Le septième et dernier aventurier se présenta dans son armure couleur caramel, sa peau de pêche faisait saliver nombre de donzelles. Ses tablettes de chocolat étaient convoitées par delà les contrées sauvages. Simplement les admirer, les dévorer du regard et les belles agitaient leur éventail pour ne pas défaillir à son passage. Elle soupirait à l’idée de picorer du bout des lèvres cette friandise. Le cavalier Goloso, lui, était insatiable. Avec appétence, il racontait ses exploits et comment ses conquêtes lui tombaient dans ses bras en pâmoison. À peine assis auprès de la magicienne, il entreprit de la gaver de compliments, de se délecter de son parfum. Il approcha son nez de son cou pour s’enivrer de son odeur de vanille, douce et chaude. Ses yeux plongèrent dans son décolleté pour se goinfrer de cette vision appétissante, prêt à lécher avec avidité ses tétons durcis par ce contact insistant. Il voulait la gâter et finalement la pourrir, parce qu’avant tout il désirait satisfaire sa boulimie. Dans ses mains, elle devenait un simple mets, une fois dégustée tout serait terminé. Elle le congédia en lui suggérant d’aller goûter au plaisir de la chair en d’autres lieux, ce qu'il fit sans hésiter. Dès qu’il eut franchi la porte dérobée, un rot sonore l’accompagna. Avalé par les gorges de Gargantua, dans le royaume de Foix, les Vésiculiens en feraient leur roi.

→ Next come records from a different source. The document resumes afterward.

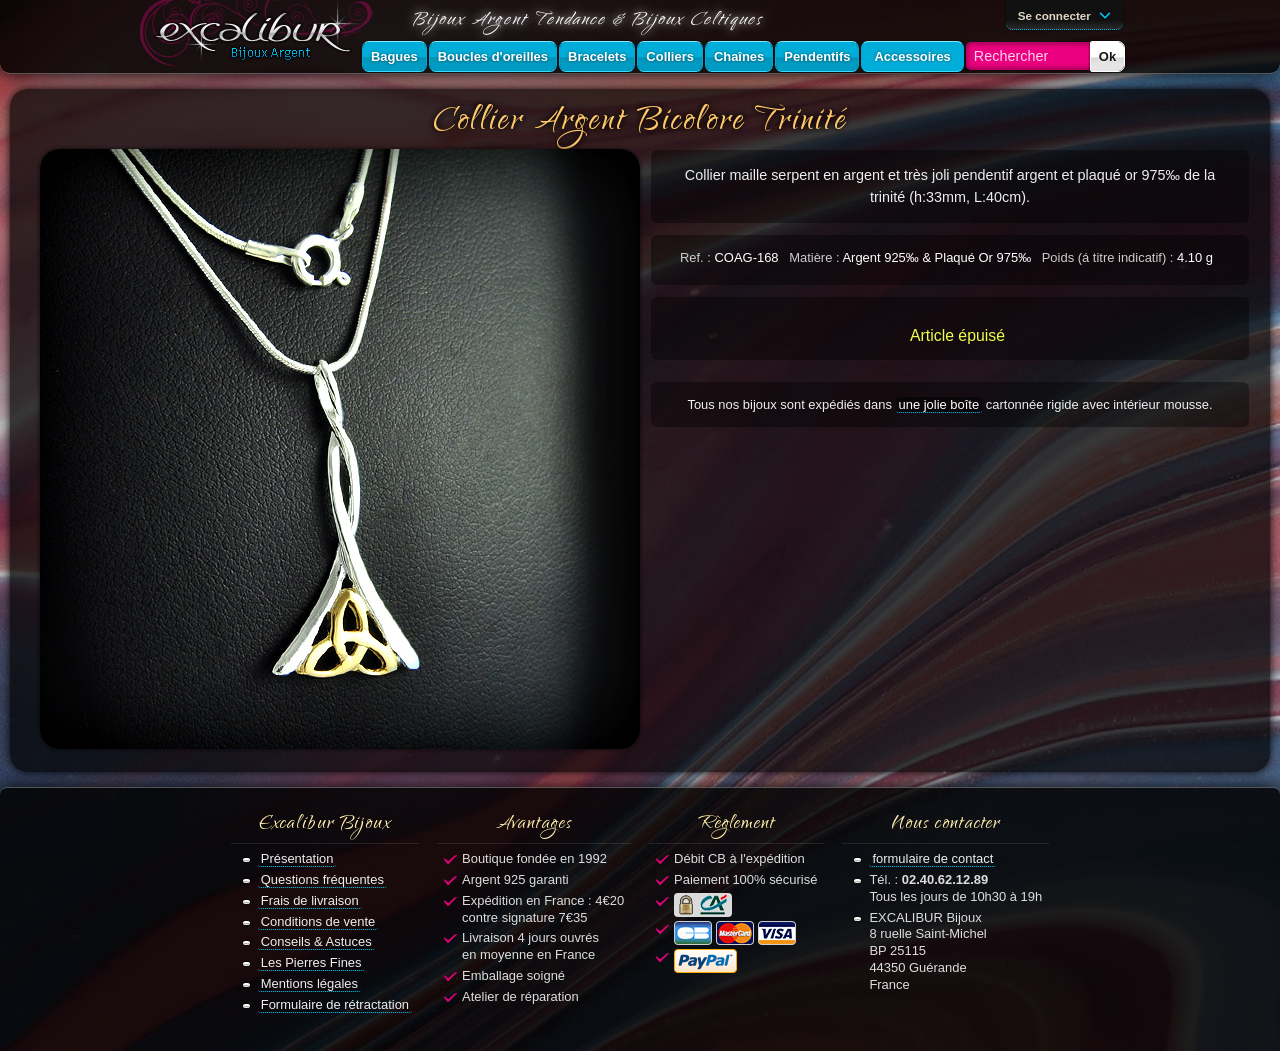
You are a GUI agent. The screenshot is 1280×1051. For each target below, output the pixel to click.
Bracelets (597, 56)
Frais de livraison (310, 900)
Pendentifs (817, 56)
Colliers (670, 56)
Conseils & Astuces (316, 941)
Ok (1107, 56)
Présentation (297, 858)
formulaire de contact (932, 858)
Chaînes (739, 56)
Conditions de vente (318, 921)
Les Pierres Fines (311, 962)
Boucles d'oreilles (493, 56)
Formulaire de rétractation (335, 1004)
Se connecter (1068, 14)
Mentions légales (309, 983)
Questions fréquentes (322, 879)
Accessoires (912, 56)
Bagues (394, 56)
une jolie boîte (939, 404)
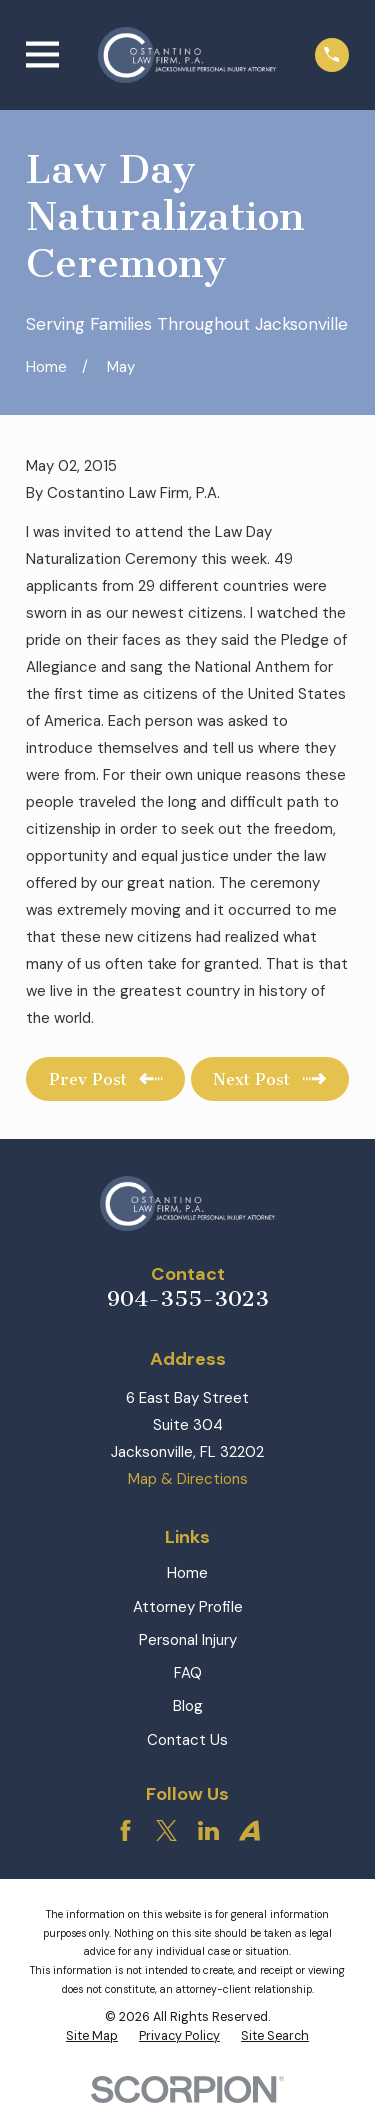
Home (187, 1573)
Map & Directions (188, 1479)
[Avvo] (249, 1830)
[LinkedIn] (208, 1830)
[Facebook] (125, 1830)
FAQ (188, 1673)
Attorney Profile (188, 1607)
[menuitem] (92, 2037)
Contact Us (187, 1740)
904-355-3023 (188, 1298)
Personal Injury (188, 1640)
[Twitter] (166, 1830)
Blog (188, 1706)
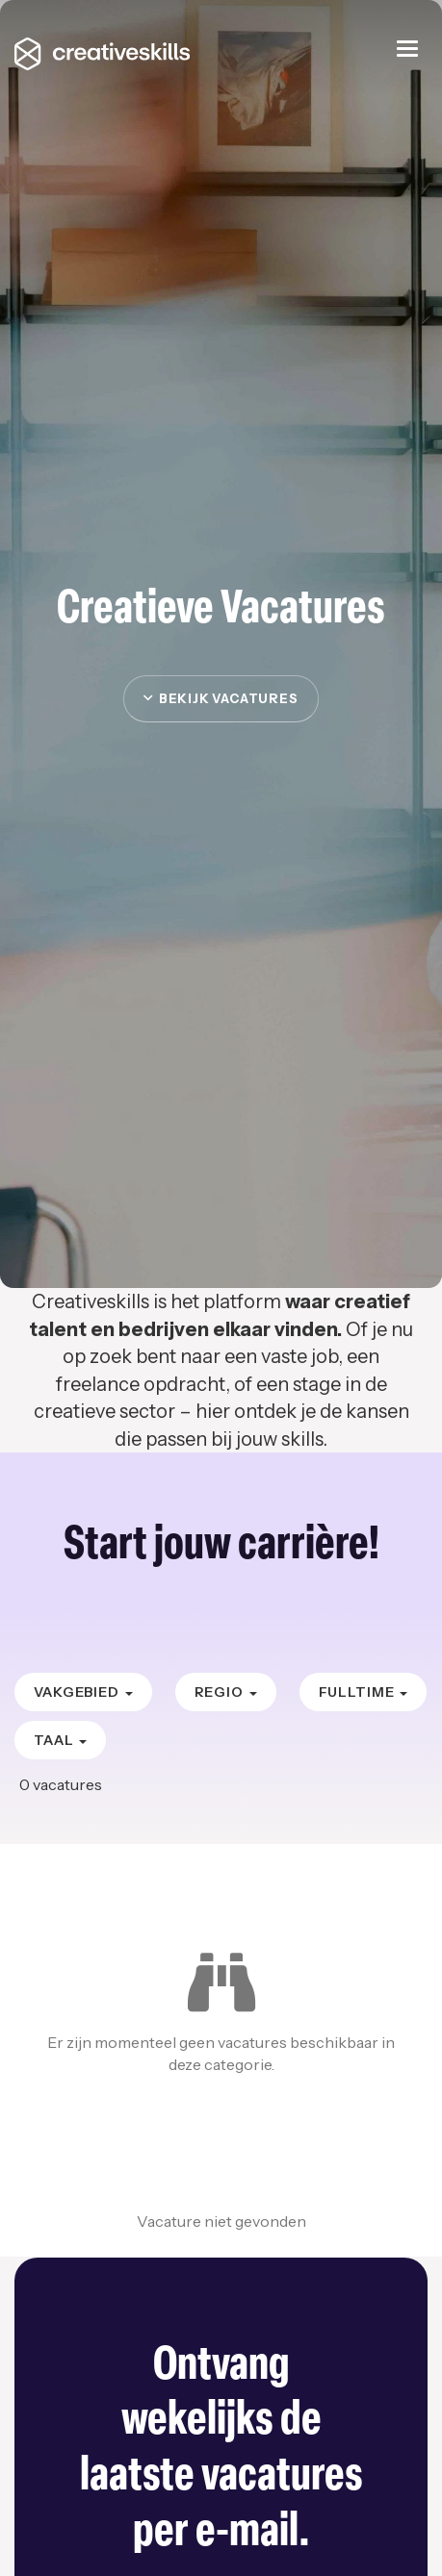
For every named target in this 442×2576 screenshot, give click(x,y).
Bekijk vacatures (220, 698)
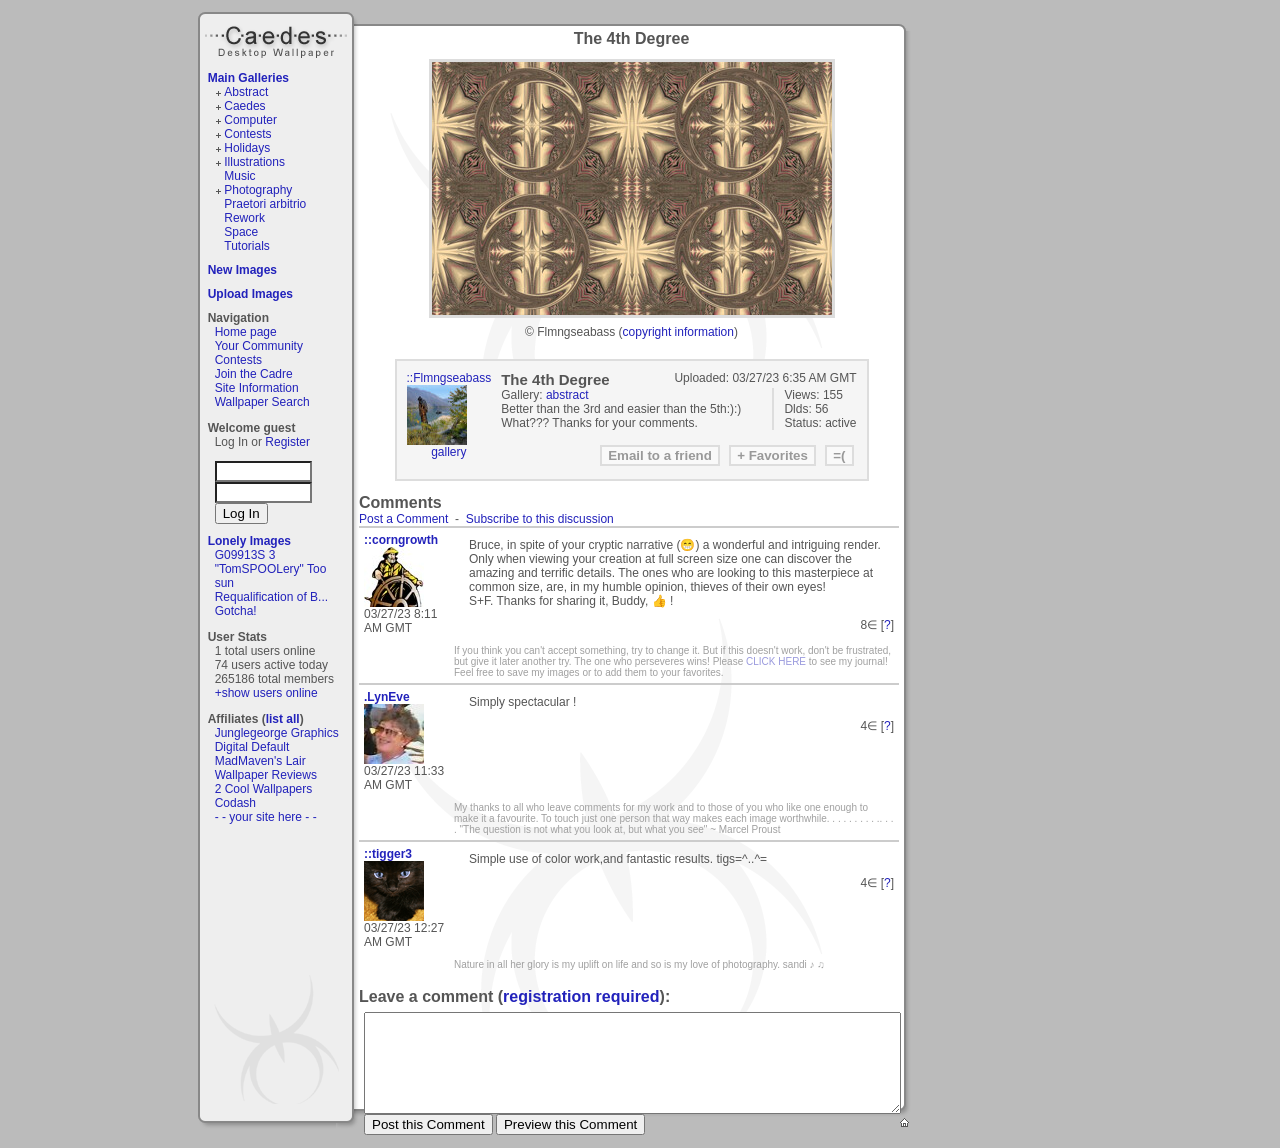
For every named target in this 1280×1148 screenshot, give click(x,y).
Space (241, 232)
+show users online (266, 693)
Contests (247, 134)
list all (283, 719)
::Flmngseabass (449, 378)
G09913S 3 (245, 555)
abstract (567, 395)
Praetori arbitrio (265, 204)
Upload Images (250, 294)
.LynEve (387, 697)
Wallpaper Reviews (266, 775)
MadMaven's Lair (260, 761)
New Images (242, 270)
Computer (250, 120)
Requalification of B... (271, 597)
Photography (258, 190)
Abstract (246, 92)
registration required (581, 996)
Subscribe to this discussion (540, 519)
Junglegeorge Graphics (277, 733)
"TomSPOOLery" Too (271, 569)
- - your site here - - (266, 817)
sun (224, 583)
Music (239, 176)
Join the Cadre (254, 374)
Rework (244, 218)
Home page (246, 332)
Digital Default (252, 747)
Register (287, 442)
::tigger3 (388, 854)
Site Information (257, 388)
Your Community (259, 346)
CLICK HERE (776, 661)
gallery (448, 452)
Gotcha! (236, 611)
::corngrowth (401, 540)
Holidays (247, 148)
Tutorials (247, 246)
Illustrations (254, 162)
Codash (235, 803)
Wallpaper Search (262, 402)
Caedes (278, 39)
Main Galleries (248, 78)
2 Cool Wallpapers (264, 789)
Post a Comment (403, 519)
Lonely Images (249, 541)
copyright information (678, 332)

Ainsi Céléna avait éconduit les septs cavaliers des Péchés. En une nuit de pleine Lune, la magicienne les avait congédiés. Elle releva avec succès cette mission capitale qui lui avait été confiée. Maintenant, il était temps pour elle de poursuivre sa route et de croiser le chevalier qui ferait chavirer son cœur.